What is best among clustered index scan vs non-clustered index seek-CodePudding

I'm trying to figure out which is best option to choose, my primary requirement is to reduce the IO.

I have a table with 500M records, where the below mentioned query is choosing the default clustered index scan on the table.
I tried to create a covering non-clustered index but it still choses the clustered index scan as default. so I have forced it to use the covering index and my observations are the logical reads came down from 3M to 1M but the CPU and duration are increased.
I'm trying to understand the behavior and what is best here.

Query:

set statistics time, io on;
select 
    min(CampaignID), 
    max(CampaignID) 
from Campaign
where datecreated < dateadd(day, -90, getutcdate())
go
CREATE NONCLUSTERED INDEX [NCIX] 
ON [dbo].[Campaign](DateCreated)
INCLUDE (Campaignid)
go
select 
    min(CampaignID), 
    max(CampaignID) 
from Campaign with (index = NCIX)
where datecreated < dateadd(day, -90, getutcdate())
set statistics time, io off;

Messages:

(1 row affected)
Table 'Campaign'. Scan count 2, logical reads 3548070, physical reads 0, page server reads 0, read-ahead reads 0, page server read-ahead reads 0, lob logical reads 0, lob physical reads 0, lob page server reads 0, lob read-ahead reads 0, lob page server read-ahead reads 0.

(8 rows affected)

(1 row affected)

 SQL Server Execution Times:
   CPU time = 14546 ms,  elapsed time = 14723 ms.
SQL Server parse and compile time: 
   CPU time = 0 ms, elapsed time = 3 ms.

(1 row affected)
Table 'Campaign'. Scan count 1, logical reads 1191017, physical reads 0, page server reads 0, read-ahead reads 19, page server read-ahead reads 0, lob logical reads 0, lob physical reads 0, lob page server reads 0, lob read-ahead reads 0, lob page server read-ahead reads 0.

(6 rows affected)

(1 row affected)

 SQL Server Execution Times:
   CPU time = 163953 ms,  elapsed time = 164163 ms.

Execution plans:

Complete execution plan

CodePudding user response：

First of all, there is no 'best' operator. Sometimes reading more data is more efficient than reading some data and massage them to get our results. 'Best' as almost everything is relative.

Lets try to understand what happened in the comments...

The query

select 
    min(CampaignID), 
    max(CampaignID) 
from Campaign
where datecreated < dateadd(day, -90, getutcdate())

Which says:

I want the first and the last ID (min/max) of any record where the date is less than a constant date.

Clustered

The first query without the index/index hint did what SQL Server thought is cheaper than reading any index even if it requires more IO (disk usage).

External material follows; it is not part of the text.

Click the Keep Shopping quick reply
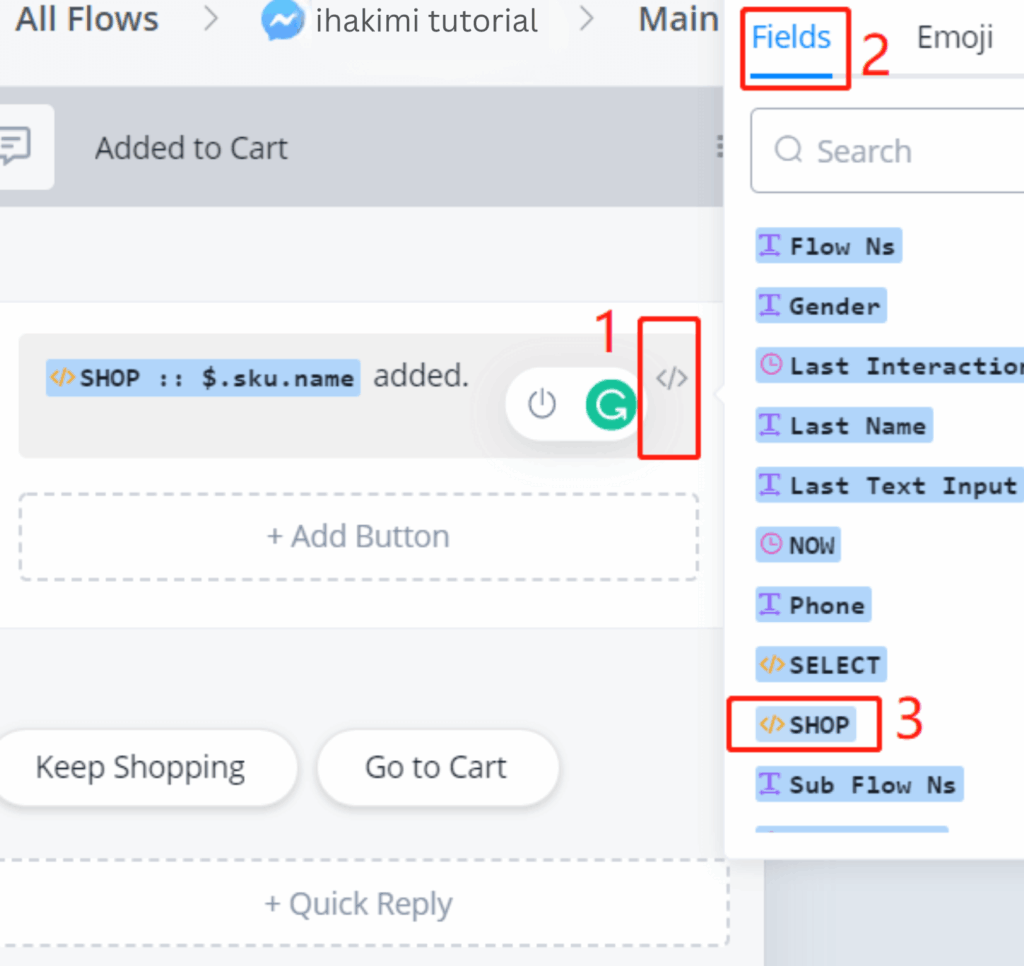1024x966 pixels. pyautogui.click(x=140, y=768)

This is because finding the minimum and maximum while validating the records in the table is cheaper than selecting half of the table, then reordering/aggregating them find the exact same info.

The clustered index stores all data on disk and is logically ordered by the key columns, in this case CampaignID (I assume). This means, that to find the minimum and maximum ID is easy: The minimum is the first ID which matches the criteria -> lets check each ID from the first one and stop once we find a record where the date is in place (this will most probably be the first one). The maximum is the first record matching the condition from the end of the index.

Index with the date as key

With the first index (date as the key column), SQL Server can use the date to filter the data, true, but it did not help in sorting. It still has to check every record in that index and figure out the minimum and maximum from a possibly unordered set of values.

Index with the ID as key

With the second index where the ID was the key column, SQL Server can use the same trick as with the clustered key. The only difference is that there is no other data to read, but the ID and the date, which is much smaller than the whole record would be, therefore it can fit in less pages and requires less IO.

SQL Server will most probably choose the second index even if there is no index hint.

Notes

Here I would add a note: optimizing for only one query is not always the best tactic. You can't optimize for everything, if this query runs once a day/week/quarter, that 14-15 seconds runtime with the clustered key will most probably do no harm. If the index does not help other queries, I would not create it, unless it is a mission critical query.